Cuando en la vida se nos presentan problemas siempre podemos elegir que vamos a hacer. Podemos decidir que no es justo, que no hay derecho, el mundo está en contra nuestro, todo es una mierda, menuda putada, ¿por qué a mi?, ¿qué he hecho yo para merecer esto? y demás pensamientos que creo que todos habremos tenido en algún momento. Es una posición totalmente comprensible y que se consideraría lo normal en una persona a la que acaban de dar una mala noticia. Se podría llamar lo siguiente a la fase de negación, que es la de enfado. Te enfadas con todo el mundo y te auto-compadeces porque joder pobrecita yo.
Es verdad que hay situaciones que son verdaderas putadas, pero creo que como todo en esta vida, siempre hay algo a lo que aferrarte, algo que puedes sacar bueno de cada situación. Es una forma sana de afrontar la vida, porque la otra manera no te aporta nada más que sufrimiento.
Ante las malas noticias, podemos elegir cómo sentirnos, podemos elegir cómo me voy a comportar de cara a ese problema y cómo voy a afrontarlo para poder seguir siendo feliz y no amargarme por una cosa o por otra.
Por mi parte, cuando se me presenta un problema o una situación en la que me siento vulnerable, insegura, deprimida... no voy a decir que siempre reaccione bien, pero al cabo del tiempo acabo tratando de buscar otras cosas de mi vida que compensan eso malo y que hacen que me sienta feliz a pesar de la adversidad.

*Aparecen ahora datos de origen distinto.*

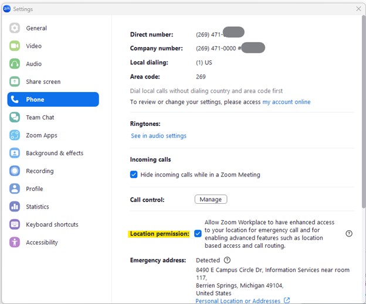Go to the Statistics tab
This screenshot has width=366, height=304.
coord(38,207)
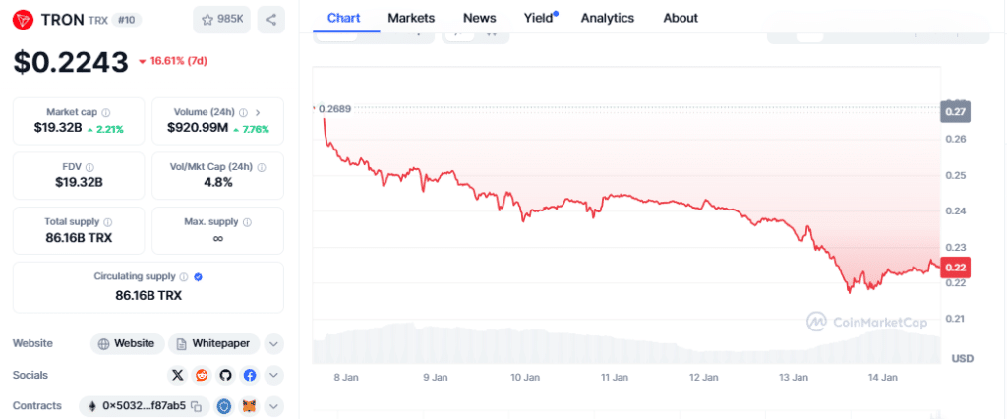Expand the Contracts dropdown chevron
The width and height of the screenshot is (1007, 419).
[274, 406]
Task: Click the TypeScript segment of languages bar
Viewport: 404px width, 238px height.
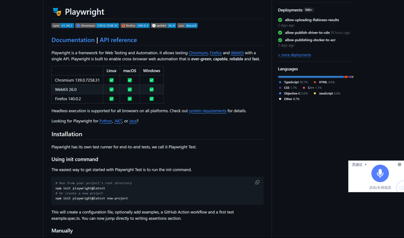Action: pyautogui.click(x=311, y=77)
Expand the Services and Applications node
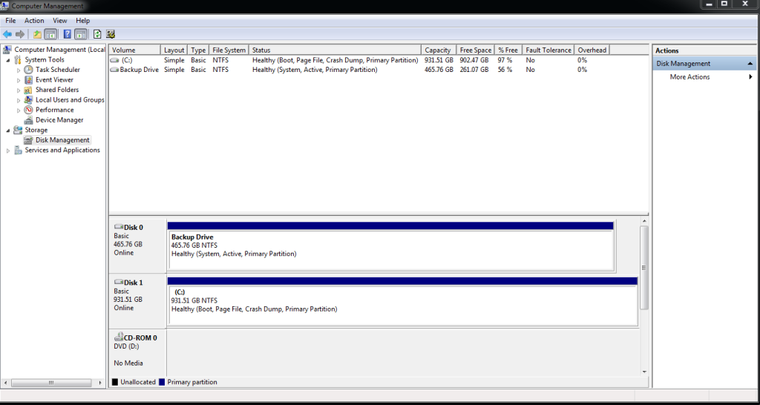 tap(8, 151)
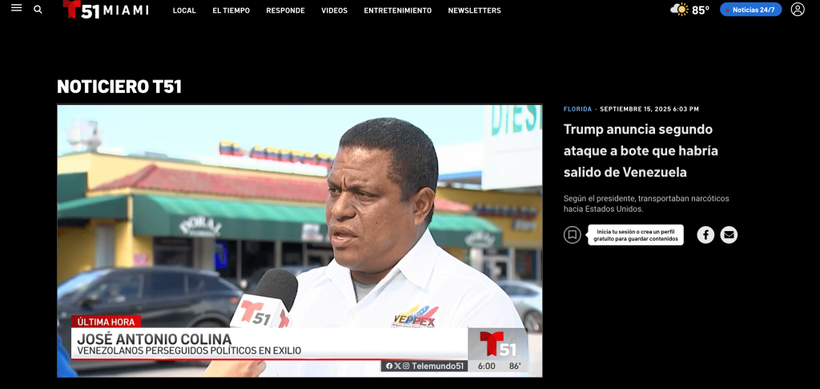Save article with the bookmark icon
The image size is (820, 389).
[572, 235]
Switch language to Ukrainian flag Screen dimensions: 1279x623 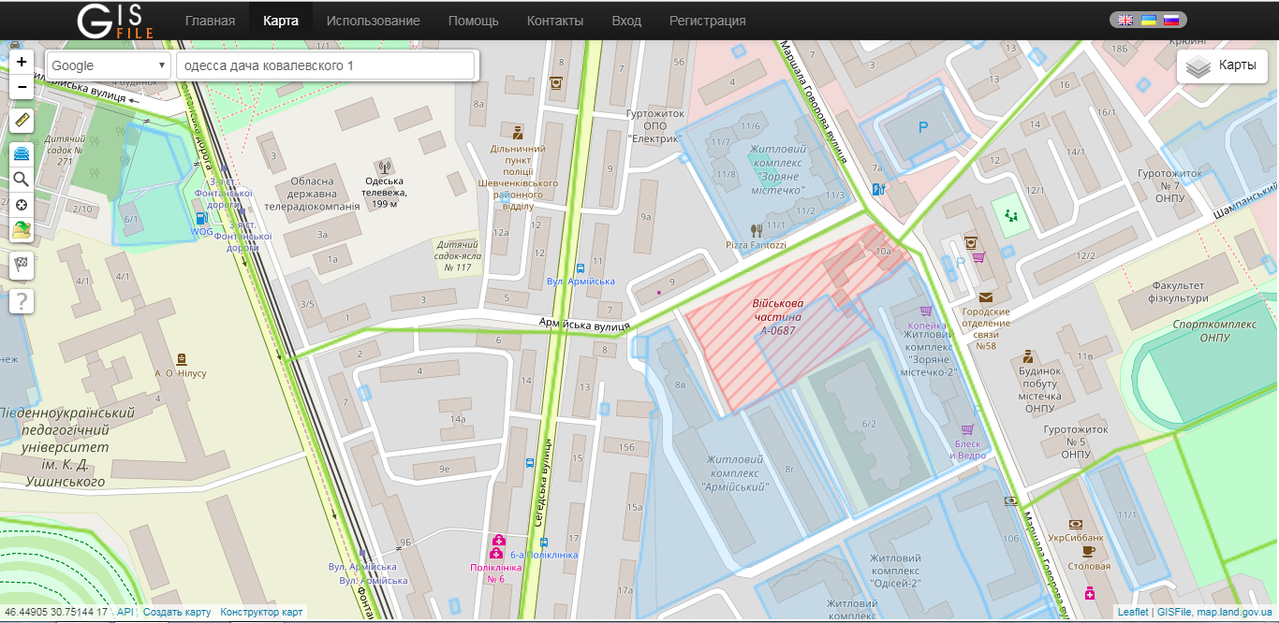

Me siento una persona querida, orgullosa de mis familiares y amigos que me apoyan en todo lo que hago, que se preocupan y sufren conmigo. Me siento valorada por mi entrenador que creo que tiene confianza total en mí. Me siento realizada a nivel físico y mental. Amo a mi perra y creo que es el animal más bonito del mundo. Disfruto con el deporte y ejercitándome al aire libre. Adoro donde vivo, con quien vivo y cómo vivo. Creo que esa es la clave de todo. Lo que hace que adore mi vida no soy yo sino las personas que forman parte de ella, a las que quiero y admiro por diferentes motivos pero que todas aportan algo a mi forma de ser y de vivir la vida.
Es por esto que hoy quiero dar las gracias a todos los que forman parte de mi vida, aunque no las vea todo lo que querría o nos hayamos separado porque cada una tenemos nuestras vidas y estamos muy liadas para vernos pero siempre que hablamos es como si no hubiese pasado el tiempo.
Siempre se puede estar mejor, pero desde luego prefiero no estar peor y siempre puede ser peor, así que hay que valorar las cosas como son y que dentro de lo que cabe, no estamos tan mal, ¿No?
¡Esa es mi chica!. La alegría de la huerta.